149 – transition

Mercredi 9 février

En étudiant à nouveau Cyrano il m’est apparu qu’Edmond Rostand a du génie pour deux choses :

1) ses dialogues coulent selon une logique particulièrement rigoureuse. Entre les personnages les thèmes glissent, il y a comme une évidence. Mais cette évidence est le fruit d’une grande précision. On pourrait dire que la fluidité des dialogues a quelque chose de très… solide : tout est calé. Pour avancer d’un point à un autre, ces dialogues demandent en l’occurrence un sens aigu de la transition.

2) par ailleurs, Rostand a l’art de produire des successions d’événements, dans un effet boule de neige (ou domino) extrêmement efficace. Il trouve actes, faits et hasards adéquats, les distribue selon un timing qui rend l’ensemble inéluctable autant que vraisemblable (toutes proportions gardées).
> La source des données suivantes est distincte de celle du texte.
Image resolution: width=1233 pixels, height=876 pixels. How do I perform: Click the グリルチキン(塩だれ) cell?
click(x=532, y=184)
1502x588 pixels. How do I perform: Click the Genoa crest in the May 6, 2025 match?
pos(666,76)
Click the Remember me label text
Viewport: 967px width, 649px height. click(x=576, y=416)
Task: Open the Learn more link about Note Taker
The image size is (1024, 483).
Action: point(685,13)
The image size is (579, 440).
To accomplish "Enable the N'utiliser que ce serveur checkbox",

Je me disais cela, c’est à dire passais d’un constat à l’autre au fil de ma lecture avant de comprendre qu’en réalité, ces deux forces de l’auteur n’en sont qu’une. Au théâtre de façon plus manifeste qu’ailleurs, paroles et péripéties occupent une fonction similaire. Ce sont elles qui permettent à l’intrigue de se dérouler.

En conséquence de quoi on pourra tenter cette hypothèse linguistique générale : transitions (dans le discours), coïncidences (dans le récit) et peut-être même éléments perturbateurs (dans le schéma narratif) sont une seule et même chose. Un arbitraire qui relie : un arbitraire nécessaire.